Paul Gauguin- Pittore francese (Parigi, 1848-La Dominique, Isole Marchesi, 1903).
Da parte di madre aveva ascendenti peruviani, e da fanciullo era vissuto qualche anno a Lima: dal nonno materno, don Mario Tristan y Moscoso.
La casa di don Tristan, dove l’artista visse fino all’età di sette anni, circondato da lusso e da tenerezze, sarà il primo paradiso perduto, rimpianto da Paul Gauguin.
Alle sue origini peruviane egli amava far risalire il suo amore per le cose esotiche e il suo desiderio d’evasione da un mondo troppo civilizzato.
La conoscenza di quella civiltà molto diversa da quella occidentale fu importante per tutta la sua vita.
Passò qualche tempo in seminario, divenne marinaio a 17 anni, viaggiò in Brasile, entrò nella flotta e la lasciò nel 1871; s’impiegò quindi presso una banca, si fece una famiglia e guadagnò facilmente denaro.
Aveva frattanto cominciato a dipingere da dilettante, guardando soprattutto a Pissarro, a cui infatti vagamente s’ispirano alcuni paesaggi esposti la prima volta nel 1880.
L’anno successivo egli partecipa alla quarta mostra impressionista e in questa occasione Joris-Karl Huysmans nota la sua opera e G. ne ricevette notevole consenso.
Da allora la passione di G. per la pittura crebbe al punto da fargli abbandonare nel 1883 l’impiego, quindi la famiglia, per darsi a dipingere con dedizione totale, e anche con violenta oltranza polemica, in conflitto non solo artistico, ma sociale con il mondo e le consuetudini borghesi.
Nella sua arte vi prendano parte simbolismi e allusioni e persino la retorica del «selvaggio ingenuo e brutale».
Le sue opere migliori possiedono pur tuttavia un’autentica originalità di accento e una qualità di timbro coloristico fondo e intenso, un largo articolarsi di ritmi compositivi.
Le sue opere più belle le dipinse a Tahiti, prendendo a modello gli indigeni, di cui amava la bellezza elastica e squadrata e i toni cupi della pelle, e in cui trovava tagli e atteggiamenti di idoli barbarici.
L’interesse che Paul Gauguin si rivolge più alla sostanza delle cose che alla luce, dopo una prima maniera ancor legata all’impressionismo, cominciò decisamente a scostarsene durante i soggiorni in Bretagna (al Pouldu e a Pont-Aven) dove vanno delineandosi i caratteri salienti del suo stile, che volge a campiture piatte e violente di colore, a larghi intarsi di gialli, arancioni, indaco, violetti, verdi fondi, spesso cerchiati di bordi scuri a guisa d’incastonature.
Il periodo bretone, che fu felice e fecondo (Le Christ jaune.

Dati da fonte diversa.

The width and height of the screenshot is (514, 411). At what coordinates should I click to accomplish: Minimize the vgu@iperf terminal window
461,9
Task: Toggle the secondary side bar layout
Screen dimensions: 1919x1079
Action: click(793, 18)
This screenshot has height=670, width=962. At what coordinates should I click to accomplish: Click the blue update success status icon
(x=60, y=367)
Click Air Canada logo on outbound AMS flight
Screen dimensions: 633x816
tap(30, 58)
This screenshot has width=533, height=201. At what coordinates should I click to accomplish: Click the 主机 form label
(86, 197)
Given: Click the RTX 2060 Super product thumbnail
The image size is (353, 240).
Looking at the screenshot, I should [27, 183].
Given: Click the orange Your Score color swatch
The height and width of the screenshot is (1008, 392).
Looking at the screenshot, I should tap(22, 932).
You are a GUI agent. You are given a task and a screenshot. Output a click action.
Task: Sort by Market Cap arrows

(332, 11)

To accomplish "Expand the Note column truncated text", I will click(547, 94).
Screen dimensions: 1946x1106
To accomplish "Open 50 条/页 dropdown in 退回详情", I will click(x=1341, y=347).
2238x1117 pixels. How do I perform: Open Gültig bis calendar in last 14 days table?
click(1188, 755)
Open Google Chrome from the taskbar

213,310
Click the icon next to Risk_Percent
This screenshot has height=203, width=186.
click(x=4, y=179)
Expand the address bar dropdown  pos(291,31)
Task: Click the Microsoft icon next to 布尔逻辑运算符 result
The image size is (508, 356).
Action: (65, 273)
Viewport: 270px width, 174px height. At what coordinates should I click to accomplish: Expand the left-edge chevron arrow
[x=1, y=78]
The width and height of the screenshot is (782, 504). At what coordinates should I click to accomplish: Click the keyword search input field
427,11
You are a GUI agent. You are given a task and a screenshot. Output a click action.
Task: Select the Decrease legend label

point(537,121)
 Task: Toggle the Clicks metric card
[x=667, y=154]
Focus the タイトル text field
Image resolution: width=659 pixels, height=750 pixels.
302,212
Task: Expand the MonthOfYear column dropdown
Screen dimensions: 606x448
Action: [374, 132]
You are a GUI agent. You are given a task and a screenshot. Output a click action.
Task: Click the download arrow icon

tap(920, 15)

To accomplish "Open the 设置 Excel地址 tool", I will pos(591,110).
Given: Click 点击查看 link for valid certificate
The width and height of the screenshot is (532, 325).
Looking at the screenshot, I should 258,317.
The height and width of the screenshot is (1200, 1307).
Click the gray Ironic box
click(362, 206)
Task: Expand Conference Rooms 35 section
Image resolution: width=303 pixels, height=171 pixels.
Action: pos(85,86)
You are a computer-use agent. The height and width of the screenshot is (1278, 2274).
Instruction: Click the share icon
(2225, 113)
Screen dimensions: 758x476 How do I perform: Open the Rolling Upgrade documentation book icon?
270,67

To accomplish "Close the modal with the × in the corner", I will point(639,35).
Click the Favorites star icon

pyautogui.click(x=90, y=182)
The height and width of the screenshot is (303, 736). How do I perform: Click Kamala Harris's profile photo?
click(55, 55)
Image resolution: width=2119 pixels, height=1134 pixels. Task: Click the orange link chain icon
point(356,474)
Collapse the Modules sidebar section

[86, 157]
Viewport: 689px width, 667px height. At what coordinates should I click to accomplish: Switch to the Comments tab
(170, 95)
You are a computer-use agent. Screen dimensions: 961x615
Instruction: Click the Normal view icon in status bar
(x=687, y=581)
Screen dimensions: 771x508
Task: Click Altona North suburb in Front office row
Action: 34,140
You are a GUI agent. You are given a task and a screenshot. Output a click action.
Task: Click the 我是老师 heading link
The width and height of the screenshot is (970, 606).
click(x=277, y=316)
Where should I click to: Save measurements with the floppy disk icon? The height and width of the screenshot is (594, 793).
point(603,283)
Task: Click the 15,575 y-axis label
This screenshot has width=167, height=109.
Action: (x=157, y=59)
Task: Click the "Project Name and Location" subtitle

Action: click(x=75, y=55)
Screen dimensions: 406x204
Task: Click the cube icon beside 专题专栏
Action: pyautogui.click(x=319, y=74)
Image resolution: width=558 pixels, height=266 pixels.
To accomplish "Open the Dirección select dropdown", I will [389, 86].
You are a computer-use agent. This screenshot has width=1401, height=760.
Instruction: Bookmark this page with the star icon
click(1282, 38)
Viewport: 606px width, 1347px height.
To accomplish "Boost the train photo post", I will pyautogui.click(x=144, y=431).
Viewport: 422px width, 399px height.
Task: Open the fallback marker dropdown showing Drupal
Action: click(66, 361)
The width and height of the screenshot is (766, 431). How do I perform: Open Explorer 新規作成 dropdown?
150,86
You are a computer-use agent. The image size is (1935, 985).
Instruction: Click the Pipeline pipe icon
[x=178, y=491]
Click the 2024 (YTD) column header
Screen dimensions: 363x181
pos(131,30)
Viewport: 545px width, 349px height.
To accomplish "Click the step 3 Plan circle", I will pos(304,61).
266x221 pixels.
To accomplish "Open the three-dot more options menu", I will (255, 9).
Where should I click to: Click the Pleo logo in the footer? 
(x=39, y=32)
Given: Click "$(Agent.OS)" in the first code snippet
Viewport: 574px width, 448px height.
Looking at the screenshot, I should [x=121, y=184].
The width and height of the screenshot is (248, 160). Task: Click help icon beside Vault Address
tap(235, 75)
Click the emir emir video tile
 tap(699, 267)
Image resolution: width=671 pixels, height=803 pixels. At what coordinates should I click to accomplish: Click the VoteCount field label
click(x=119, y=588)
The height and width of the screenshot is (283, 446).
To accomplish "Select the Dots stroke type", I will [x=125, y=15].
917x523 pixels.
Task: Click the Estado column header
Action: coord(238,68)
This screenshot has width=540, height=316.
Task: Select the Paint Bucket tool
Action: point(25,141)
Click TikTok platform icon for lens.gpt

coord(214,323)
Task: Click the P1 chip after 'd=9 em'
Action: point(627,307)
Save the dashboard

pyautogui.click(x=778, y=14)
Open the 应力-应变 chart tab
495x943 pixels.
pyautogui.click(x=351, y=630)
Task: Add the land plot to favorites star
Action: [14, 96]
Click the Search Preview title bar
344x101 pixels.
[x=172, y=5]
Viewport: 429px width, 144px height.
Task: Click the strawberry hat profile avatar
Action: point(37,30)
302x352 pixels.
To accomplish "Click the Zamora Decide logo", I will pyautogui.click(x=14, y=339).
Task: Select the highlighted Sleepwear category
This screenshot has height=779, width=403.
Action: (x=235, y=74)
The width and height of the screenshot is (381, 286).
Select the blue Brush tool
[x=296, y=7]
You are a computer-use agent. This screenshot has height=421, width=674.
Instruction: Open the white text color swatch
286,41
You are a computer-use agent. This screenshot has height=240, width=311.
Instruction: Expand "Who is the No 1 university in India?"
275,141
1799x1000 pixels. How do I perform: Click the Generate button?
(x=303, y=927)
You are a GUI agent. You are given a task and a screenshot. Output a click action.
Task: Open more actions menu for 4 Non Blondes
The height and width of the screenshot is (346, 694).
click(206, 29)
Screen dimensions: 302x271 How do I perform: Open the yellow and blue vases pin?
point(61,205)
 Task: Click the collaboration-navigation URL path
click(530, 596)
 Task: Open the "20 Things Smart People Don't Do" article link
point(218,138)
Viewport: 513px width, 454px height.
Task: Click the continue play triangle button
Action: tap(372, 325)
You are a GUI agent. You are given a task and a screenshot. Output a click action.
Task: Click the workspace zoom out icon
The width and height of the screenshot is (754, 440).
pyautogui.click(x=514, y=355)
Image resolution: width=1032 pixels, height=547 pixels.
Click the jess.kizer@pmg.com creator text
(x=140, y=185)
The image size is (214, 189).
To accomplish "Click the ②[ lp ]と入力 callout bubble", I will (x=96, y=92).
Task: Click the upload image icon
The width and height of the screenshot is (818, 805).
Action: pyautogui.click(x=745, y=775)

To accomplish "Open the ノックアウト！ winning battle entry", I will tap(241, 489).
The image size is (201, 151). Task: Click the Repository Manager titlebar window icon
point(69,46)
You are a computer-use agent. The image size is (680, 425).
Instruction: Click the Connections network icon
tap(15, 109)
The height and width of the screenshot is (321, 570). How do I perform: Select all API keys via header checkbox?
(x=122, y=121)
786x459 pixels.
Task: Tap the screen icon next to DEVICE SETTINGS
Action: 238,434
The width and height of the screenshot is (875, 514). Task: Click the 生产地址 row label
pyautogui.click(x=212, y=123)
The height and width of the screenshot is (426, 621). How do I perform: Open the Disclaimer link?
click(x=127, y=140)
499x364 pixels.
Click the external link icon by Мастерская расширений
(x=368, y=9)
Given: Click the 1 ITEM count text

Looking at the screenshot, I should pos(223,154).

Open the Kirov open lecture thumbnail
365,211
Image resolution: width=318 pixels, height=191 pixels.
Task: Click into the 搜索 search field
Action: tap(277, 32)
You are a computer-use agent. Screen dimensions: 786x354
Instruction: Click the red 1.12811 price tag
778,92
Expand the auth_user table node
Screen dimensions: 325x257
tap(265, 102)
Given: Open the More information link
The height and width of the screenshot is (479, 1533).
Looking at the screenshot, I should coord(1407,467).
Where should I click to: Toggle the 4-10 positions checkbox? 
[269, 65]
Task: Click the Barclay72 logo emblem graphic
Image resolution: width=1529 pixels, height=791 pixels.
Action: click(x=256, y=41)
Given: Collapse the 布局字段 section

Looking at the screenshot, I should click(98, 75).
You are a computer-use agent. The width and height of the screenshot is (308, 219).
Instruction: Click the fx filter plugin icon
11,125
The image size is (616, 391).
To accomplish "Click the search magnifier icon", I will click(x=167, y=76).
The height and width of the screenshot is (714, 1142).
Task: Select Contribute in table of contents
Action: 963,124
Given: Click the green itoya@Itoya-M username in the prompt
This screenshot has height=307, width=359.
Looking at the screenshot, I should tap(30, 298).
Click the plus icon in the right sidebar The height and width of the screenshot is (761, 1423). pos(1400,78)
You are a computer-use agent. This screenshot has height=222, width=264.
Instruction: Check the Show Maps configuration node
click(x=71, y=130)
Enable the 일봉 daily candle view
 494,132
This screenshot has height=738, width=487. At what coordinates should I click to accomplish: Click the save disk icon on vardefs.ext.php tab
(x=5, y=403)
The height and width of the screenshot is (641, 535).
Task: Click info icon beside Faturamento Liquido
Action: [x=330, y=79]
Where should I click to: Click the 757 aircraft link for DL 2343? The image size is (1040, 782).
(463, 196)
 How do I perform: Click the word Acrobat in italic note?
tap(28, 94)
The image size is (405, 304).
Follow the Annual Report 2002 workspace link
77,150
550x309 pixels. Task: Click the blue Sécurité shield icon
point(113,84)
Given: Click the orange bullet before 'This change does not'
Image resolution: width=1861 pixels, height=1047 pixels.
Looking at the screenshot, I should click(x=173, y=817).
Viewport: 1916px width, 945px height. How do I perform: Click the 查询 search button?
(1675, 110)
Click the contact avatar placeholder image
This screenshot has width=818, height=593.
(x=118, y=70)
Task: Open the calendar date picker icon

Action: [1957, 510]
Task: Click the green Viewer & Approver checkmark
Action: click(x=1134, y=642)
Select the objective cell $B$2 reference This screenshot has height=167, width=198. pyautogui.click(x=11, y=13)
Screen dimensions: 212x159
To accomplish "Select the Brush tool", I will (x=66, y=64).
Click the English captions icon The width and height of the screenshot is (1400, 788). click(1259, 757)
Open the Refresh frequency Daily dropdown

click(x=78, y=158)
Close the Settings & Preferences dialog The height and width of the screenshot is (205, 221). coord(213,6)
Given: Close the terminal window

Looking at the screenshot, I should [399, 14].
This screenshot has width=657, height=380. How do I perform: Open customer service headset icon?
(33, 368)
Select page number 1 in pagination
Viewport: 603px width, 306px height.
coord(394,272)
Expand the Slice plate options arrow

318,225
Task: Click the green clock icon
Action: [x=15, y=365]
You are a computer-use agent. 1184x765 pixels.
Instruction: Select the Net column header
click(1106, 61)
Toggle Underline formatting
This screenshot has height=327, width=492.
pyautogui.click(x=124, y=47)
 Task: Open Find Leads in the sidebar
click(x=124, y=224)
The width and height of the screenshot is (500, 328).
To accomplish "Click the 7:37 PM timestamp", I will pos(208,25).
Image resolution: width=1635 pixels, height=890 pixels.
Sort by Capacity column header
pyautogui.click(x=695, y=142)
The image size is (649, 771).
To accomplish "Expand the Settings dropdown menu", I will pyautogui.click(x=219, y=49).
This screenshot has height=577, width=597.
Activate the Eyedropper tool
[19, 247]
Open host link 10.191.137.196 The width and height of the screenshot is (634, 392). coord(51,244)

La lutte de Jacob avec l’ange, La belle Angèle), fu interrotto dall’ottobre al dicembre 1888 da un soggiorno ad Arles in Provenza, dove fin dal febbraio si trovava van Gogh, che insisteva perché G. lo raggiungesse. Fu però una convivenza breve e burrascosa, che rischiò di concludersi tragicamente e si sciolse con la fuga di G. e una grave scossa psichica di van Gogh.
Ai fini dell’arte l’influsso reciproco non fu grande, né positivo. E se spesso nella storia dell’arte moderna si associano i loro nomi, ciò ha un senso nei confronti dell’impressionismo, in quanto entrambi vi reagirono in direzione di un colore più intenso e puro e svincolato da effetti atmosferici, più legato invece all’espressione di moti dell’animo o allusivo a suggestioni simboliche; ma le soluzioni artistiche sono poi profondamente diverse nell’uno e nell’altro pittore. Ma di questo non mancherà occasione per parlarne piu diffusamente.
Nel 1889 G. ebbe contatti con i simbolisti.
Nel 1891 partì (e questa volta per un’assenza assai più lunga) per la lontana Tahiti; al ritorno in Francia dimorò ancora qualche tempo a Pont-Aven; e infine nel 1895 la partenza definitiva per Tahiti, e la morte a La Dominique nel 1903.
Gli anni dopo il 1890 furono i più fecondi per la sua arte, a cui risalgono le opere più celebri: Ragazza di Tahiti; L’esprit des morts qui ville (1892); D’où venons-nous? Où allons-nous? Qui sommes-nous? (l897); Il cavallo bianco (1898); Natività (1902); ecc.
G. incise anche zincografie e xilografie, per lo più da suoi quadri; fece della ceramica, e soprattutto nell’ultimo periodo alle Marchesi, si dedicò molto alla scultura: pannelli di legno scolpito per rivestirne la sua casa, statue e statuette di divinità maore.
Affidò le sue idee e le sue convinzioni a numerosi scritti polemici e autobiografici: Noa-Noa (1891-93), Avant et Après, Racontars d’un Rapin, e molte lettere agli amici.